Le groupe SSE ne cesse de croître depuis cinq ans. Il compte 600 collaborateurs en Suisse et en Europe, contre 123 en 2012
Pour répondre au développement de l’entreprise, le groupe SSE a récemment procédé à un changement au niveau de la direction. Gilles de Preux a été nommé directeur général, remplaçant Dany Antille, qui se consacre dorénavant au développement stratégique. Le groupe est présidé par Raymond Loretan – également président des cliniques Genolier.
4000 tonnes d’explosifs en Suisse
En Suisse, 4000 tonnes d’explosifs sont utilisées chaque année, un chiffre qui reste relativement stable. «Nous fournissons nos explosifs à nos clients qui sont munis de permis, obtenus au prix d’une formation agréée par la Confédération. Certains clients préfèrent faire appel à nos services en matière de technique de minage. Nous nous déplaçons avec nos camions, qui sont de véritables petites usines mobiles sécurisées, fournissant des explosifs», explique Dany Antille.
Présent dans toute l’Europe grâce à la reprise d’une partie des activités de son concurrent australien Orica ainsi que de celles des usines du groupe français EPC, l’entreprise plus que centenaire cherche désormais à accroître ses activités dans la chimie fine, via sa société Valsynthese. Elle vend déjà ses principes actifs à l’industrie pharmaceutique, tant en Suisse qu’au niveau mondial.
«Cette activité représente actuellement 10% de notre chiffre d’affaires. Elle pourrait atteindre 25 à 30% des ventes à moyen terme, prévoit Dany Antille. Nous espérons enregistrer un chiffre d’affaires de près de 180 millions de francs d’ici quatre ans et compter jusqu’à 150 personnes sur notre site de Brigue.»

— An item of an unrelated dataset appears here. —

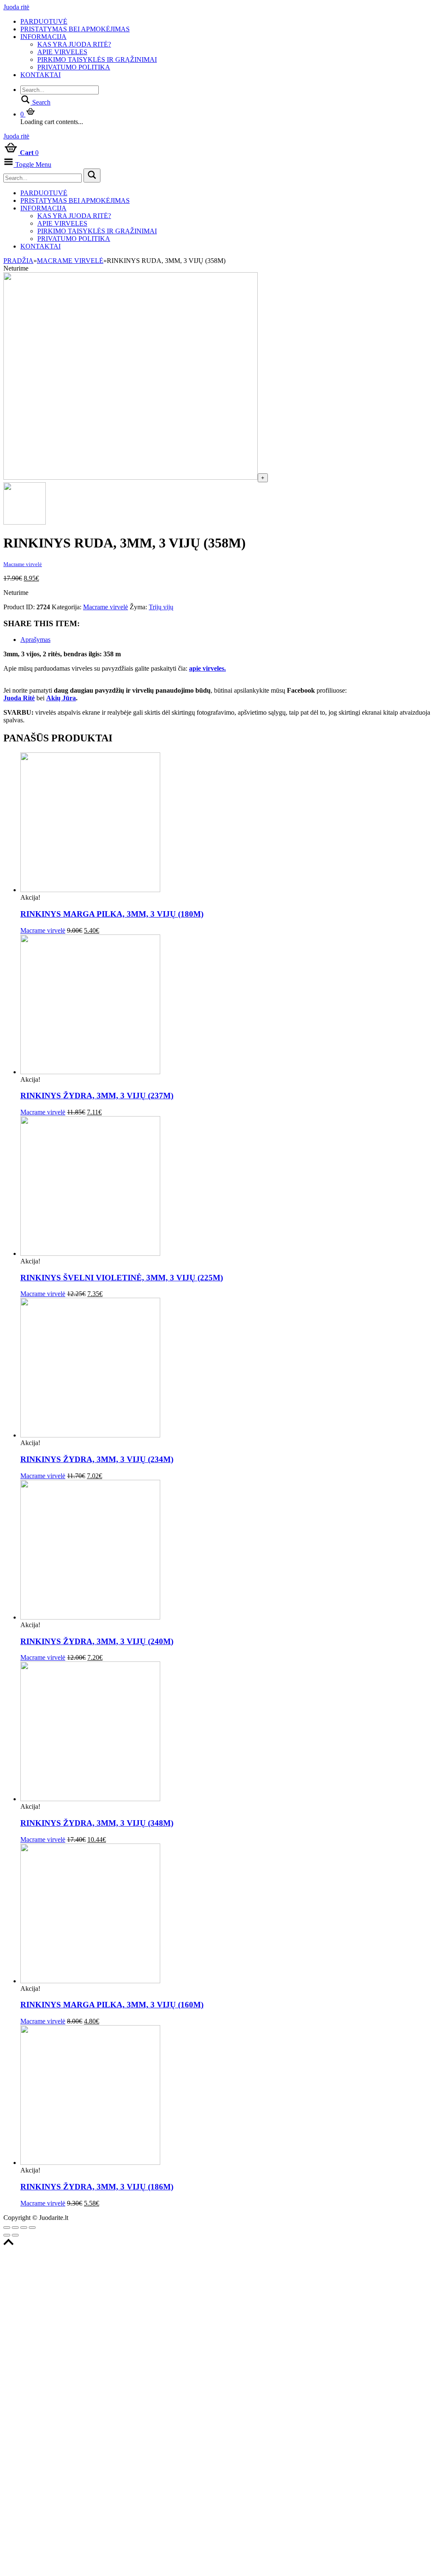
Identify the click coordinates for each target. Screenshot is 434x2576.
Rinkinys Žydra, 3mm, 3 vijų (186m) (96, 2186)
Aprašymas (35, 639)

Désintérêt pour la pyrotechnie
«Nos clients viennent nous voir car nous maîtrisons certaines réactions chimiques qui peuvent s’avérer dangereuses, ajoute Dany Antille. Nos réactions spécifiques sont dites à haut potentiel énergétique, et notre savoirfaire en la matière est reconnu. Les exemples les plus parlants sont la nitration (avec acide nitrique) ou la phosgénation (réaction avec du chlore et monoxyde de carbone). Ces réactions, nous les produisons dans nos réacteurs dans le but de faire une molécule demandée entre autres par l’industrie pharmaceutique. Une fois les mélanges inertes, ils ne sont plus dangereux et peuvent entrer dans la composition de médicaments.»
Ainsi, on retrouve le savoir-faire de la PME valaisanne dans des patchs vasodilatateurs à base de nitroglycérine ou dans un médicament fréquemment utilisé en France pour les troubles digestifs: le citrate de bétaïne.
La société, qui travaille aussi pour des parfumeurs, se désintéresse en revanche de plus en plus de la pyrotechnie, face à une concurrence chinoise qui produit 95% des feux d’artifice au niveau mondial. Cette activité ne représente plus que 2% du chiffre d’affaires de la SSE.